HiCExplorer's loop detection has a high detection rate and accuracy. It is the fastest available CPU implementation and utilizes all threads offered by modern multicore platforms.
HiCExplorer's method to detect loops by using a continuous negative binomial function combined with the donut approach from HiCCUPS leads to reliable and fast computation of loops. All the loop-calling algorithms investigated provide differing results, which intersect by $\sim 50%$ at most.

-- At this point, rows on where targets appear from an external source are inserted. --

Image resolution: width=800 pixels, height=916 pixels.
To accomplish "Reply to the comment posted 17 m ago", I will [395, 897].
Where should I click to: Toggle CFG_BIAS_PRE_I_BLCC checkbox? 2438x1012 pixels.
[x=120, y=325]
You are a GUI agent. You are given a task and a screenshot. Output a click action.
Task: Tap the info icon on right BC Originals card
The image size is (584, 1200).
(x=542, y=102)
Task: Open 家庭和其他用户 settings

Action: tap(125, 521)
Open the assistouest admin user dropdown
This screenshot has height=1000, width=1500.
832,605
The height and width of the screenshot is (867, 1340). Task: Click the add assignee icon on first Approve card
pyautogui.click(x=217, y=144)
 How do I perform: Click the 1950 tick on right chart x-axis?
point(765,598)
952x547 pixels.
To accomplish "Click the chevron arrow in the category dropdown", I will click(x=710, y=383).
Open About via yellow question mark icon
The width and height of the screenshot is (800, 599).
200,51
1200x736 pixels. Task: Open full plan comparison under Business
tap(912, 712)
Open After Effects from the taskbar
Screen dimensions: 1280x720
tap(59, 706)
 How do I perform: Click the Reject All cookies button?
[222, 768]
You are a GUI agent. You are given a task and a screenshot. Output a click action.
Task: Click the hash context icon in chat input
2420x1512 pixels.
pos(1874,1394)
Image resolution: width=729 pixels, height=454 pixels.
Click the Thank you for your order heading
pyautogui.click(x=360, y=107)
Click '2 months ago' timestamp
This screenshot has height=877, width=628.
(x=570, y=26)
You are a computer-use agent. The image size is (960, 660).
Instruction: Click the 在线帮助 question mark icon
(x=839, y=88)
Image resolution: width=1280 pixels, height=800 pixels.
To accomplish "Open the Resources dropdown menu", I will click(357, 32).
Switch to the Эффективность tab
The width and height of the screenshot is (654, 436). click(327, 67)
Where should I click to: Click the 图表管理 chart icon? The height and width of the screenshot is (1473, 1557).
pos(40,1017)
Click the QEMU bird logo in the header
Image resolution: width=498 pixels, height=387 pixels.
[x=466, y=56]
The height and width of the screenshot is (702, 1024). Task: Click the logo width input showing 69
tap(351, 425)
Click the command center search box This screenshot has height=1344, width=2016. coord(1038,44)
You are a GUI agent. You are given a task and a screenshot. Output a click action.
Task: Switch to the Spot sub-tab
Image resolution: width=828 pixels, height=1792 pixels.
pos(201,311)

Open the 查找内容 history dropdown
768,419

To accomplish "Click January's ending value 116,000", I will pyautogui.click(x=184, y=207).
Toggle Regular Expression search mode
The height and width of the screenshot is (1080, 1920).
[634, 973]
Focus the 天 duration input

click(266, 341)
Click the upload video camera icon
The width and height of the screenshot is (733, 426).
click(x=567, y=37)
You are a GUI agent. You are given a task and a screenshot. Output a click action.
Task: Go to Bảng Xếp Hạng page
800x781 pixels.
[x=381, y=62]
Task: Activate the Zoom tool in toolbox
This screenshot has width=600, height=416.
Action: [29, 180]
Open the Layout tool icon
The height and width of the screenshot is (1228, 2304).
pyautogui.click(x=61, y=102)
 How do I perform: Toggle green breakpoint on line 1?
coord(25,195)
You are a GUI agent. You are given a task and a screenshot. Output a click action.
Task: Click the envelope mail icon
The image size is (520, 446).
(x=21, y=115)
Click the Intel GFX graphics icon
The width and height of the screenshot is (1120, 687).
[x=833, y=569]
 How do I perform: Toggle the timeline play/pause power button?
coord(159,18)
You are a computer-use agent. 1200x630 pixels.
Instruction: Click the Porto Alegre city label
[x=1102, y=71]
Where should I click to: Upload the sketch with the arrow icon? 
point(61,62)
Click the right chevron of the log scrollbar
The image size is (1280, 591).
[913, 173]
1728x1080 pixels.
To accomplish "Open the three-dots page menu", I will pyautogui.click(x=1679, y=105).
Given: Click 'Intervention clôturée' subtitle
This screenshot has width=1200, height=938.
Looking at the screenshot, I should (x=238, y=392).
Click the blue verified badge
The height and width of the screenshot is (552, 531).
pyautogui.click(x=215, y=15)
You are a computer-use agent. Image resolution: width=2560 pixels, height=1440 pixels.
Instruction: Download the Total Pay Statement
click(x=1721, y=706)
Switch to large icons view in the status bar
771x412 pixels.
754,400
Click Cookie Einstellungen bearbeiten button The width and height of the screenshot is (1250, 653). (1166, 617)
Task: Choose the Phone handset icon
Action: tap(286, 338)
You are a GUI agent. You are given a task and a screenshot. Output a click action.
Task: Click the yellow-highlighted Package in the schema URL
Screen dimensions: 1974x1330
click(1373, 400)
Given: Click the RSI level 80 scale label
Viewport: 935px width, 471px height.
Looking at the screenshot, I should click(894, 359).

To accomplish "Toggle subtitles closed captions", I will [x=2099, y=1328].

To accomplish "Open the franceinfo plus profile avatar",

The tested in situ Hi-C data contain a large amount of noise; achieving better agreement between loop calling algorithms will require cleaner Hi-C data and therefore future improvements to the experimental methods that generate the data.
染色质环是基因组结构组织的一个重要因素;然而,在 Hi-C 相互作用矩阵中检测它们是一项具有挑战性且计算密集型的任务。本研究提出了一种集成在 HiCExplorer 软件中的染色质环检测算法,该算法应用严格的基于连续负二项分布的候选选择,并进行 Wilcoxon 秩和检验以检测富集的 Hi-C 相互作用。
HiCExplorer 的环检测具有较高的检测率和准确性。它是最快的可用 CPU 实现,利用了现代多核平台提供的所有线程。
HiCExplorer 使用连续负二项函数结合 HiCCUPS 的甜甜圈方法来检测环的方法,可实现环的可靠和快速计算。所有研究的环调用算法都提供了不同的结果,最多只有 $\sim 50%$的重叠。测试的原位 Hi-C 数据包含大量噪声;要使环调用算法之间的一致性更好,需要更清洁的 Hi-C 数据,因此未来需要改进生成数据的实验方法。